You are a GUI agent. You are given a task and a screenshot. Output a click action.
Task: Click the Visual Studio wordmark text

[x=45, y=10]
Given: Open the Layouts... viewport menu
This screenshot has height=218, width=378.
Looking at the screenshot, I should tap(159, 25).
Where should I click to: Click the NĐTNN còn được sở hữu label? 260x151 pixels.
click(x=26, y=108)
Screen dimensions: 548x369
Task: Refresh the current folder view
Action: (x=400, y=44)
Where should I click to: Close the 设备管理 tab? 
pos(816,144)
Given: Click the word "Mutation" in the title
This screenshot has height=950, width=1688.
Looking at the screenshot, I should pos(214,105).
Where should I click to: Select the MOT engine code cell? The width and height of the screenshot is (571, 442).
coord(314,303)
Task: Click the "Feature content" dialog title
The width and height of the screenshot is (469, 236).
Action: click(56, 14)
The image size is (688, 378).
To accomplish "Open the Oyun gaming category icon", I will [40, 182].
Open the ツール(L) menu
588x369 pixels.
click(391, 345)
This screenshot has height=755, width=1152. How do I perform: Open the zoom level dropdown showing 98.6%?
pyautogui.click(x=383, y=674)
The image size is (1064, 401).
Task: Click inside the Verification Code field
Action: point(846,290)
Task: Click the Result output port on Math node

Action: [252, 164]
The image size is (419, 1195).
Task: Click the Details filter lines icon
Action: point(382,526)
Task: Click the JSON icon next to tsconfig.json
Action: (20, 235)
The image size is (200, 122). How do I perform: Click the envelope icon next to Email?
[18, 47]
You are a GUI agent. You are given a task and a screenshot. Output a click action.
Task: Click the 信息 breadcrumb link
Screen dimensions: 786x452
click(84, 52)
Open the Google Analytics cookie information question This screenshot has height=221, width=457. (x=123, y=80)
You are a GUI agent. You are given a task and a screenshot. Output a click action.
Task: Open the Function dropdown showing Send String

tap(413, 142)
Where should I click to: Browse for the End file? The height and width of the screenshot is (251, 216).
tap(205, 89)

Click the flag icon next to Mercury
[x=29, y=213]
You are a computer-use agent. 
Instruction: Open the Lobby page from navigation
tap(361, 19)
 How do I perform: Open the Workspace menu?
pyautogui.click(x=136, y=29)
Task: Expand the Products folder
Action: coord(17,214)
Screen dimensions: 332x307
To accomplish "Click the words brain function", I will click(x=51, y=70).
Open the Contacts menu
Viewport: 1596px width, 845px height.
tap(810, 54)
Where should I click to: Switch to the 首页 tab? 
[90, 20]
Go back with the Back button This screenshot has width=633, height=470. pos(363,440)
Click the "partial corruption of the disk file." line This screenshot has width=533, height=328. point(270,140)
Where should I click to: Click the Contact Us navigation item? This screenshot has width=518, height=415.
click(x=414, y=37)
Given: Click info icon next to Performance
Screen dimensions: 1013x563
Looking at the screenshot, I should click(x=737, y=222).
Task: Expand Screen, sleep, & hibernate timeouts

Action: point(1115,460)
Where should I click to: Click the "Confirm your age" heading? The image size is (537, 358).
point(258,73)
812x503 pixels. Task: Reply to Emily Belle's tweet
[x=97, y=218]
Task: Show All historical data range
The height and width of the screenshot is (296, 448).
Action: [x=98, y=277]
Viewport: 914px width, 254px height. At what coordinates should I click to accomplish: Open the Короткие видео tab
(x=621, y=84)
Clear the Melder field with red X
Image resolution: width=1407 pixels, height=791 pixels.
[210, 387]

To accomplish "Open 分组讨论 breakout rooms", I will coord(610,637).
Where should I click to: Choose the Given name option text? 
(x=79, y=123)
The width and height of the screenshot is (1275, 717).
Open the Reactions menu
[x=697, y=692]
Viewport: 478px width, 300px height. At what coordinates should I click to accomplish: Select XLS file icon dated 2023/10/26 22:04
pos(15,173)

---+---

** Task to carry out **
In the answer, please give only the lines from the line containing "Viewport: 478px width, 300px" through the final line of the data, copied exactly.

** Result of this task **
Viewport: 478px width, 300px height. At what coordinates should I click to accomplish: Select XLS file icon dated 2023/10/26 22:04
pos(15,173)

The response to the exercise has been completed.